-
Home > About This Post
This was posted by casey on Monday, March 10th, 2008 at 12:51 am. Bookmark the permalink.
Subscribe to the RSS feed for all comments on this post.
-
Filed Under
- Ruby on Rails
Load Balancing
NOTE – Winter 2008: We are now running Phusion Passenger / Apache instead of Thin. Everything else remains the same.
oops
I’ll get the embarrassing part out of the way first. So… Ravelry had over an hour’s worth of hiccups and short periods of downtime yesterday. The cause of the problem was just a stupid full disk – I missed rotating a log, I was too lazy to set up Nagios monitoring for all my disks, and I didn’t notice the steadily climbing graph. However, I changed a whole bunch of big stuff just before the the problem hit and ended up wasting time looking in all of the wrong places before this caught my eye:
I just wanted you to know that the new stuff that I’m about to gush about wasn’t the cause.
6 million Rails requests per day
Ravelry does just over 2 million page views each day. Once you add in all of the AJAX hits, RSS feeds, API calls, and a few other things it adds up to 6 million requests that actually hit the Rails app. (I just grepped one day’s master syslog for the “Completed in” lines)
We currently have 70 Thin instances that run the Rails application (previously using Mongrel – keep reading).
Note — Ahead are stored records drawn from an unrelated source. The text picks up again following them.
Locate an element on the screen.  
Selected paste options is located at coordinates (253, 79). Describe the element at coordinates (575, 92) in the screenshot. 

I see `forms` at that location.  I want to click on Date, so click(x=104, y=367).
Each can handle a single request at a time and I guess you can call them “app servers” for lack of a better term. Requests come in to the web server, things that aren’t static files like images are passed along to Rails, the response goes back to the client.
Our biggest challenges at this layer have been 1) making sure that the perceived speed of the site isn’t affected if one or some of the instances go crazy or go down and 2) deploying new versions of the site without interruption.
HTTP server to Rails – the progression
We are now on our 3rd real “version” of our setup when it comes to the front end web server and its connection to the Rails instances on the backend. There is a lot of people thinking (and coding) about better ways to run and deploy Rails apps and I’m sure that we’ll continue to change how we do things.
Version 0: Apache + FastCGI
Used this combo in an early development version. Kind of a crappy setup, but it was all I had since I was still on a shared host. If you’ve tried playing with Ruby on a shared host with this setup and you hate it, don’t worry. There is another way.
Version 1: Apache → mod_proxy_balancer → Mongrel
This is probably the simplest setup because most people already have a standard Apache installation. Start up your Mongrels (however many you want), configure your Apache, and Apache proxies the requests to your Mongrels using a simple balancing algorithm.
Our biggest problems? Both hot deploys and recovering problem Mongrels was made difficult by mod_proxy_balancer’s behavior. Restarting part or all of the cluster often resulted in Apache returning 500 errors anytime the affected servers were hit, even once they were back and up running properly. I often had to reload or restart Apache (which was a slow process when Apache was getting hit with lots of traffic) to bring things back to life.
Version 2 – nginx → Mongrel
I originally set up an Apache alternative because we were moving (finally) from a single server to our 3 machine, multiple virtual machine setup. I wanted to try nginx and see what all of the fuss was about. nginx uses less CPU than Apache, *far* less memory, and is simpler to configure. nginx is great – I highly recommend it. The biggest benefits that we got from this setup were more free memory, lighter load, and no more 500 errors.
I used Evented Mongrel for part of this time, due to the promise of extra stability under load.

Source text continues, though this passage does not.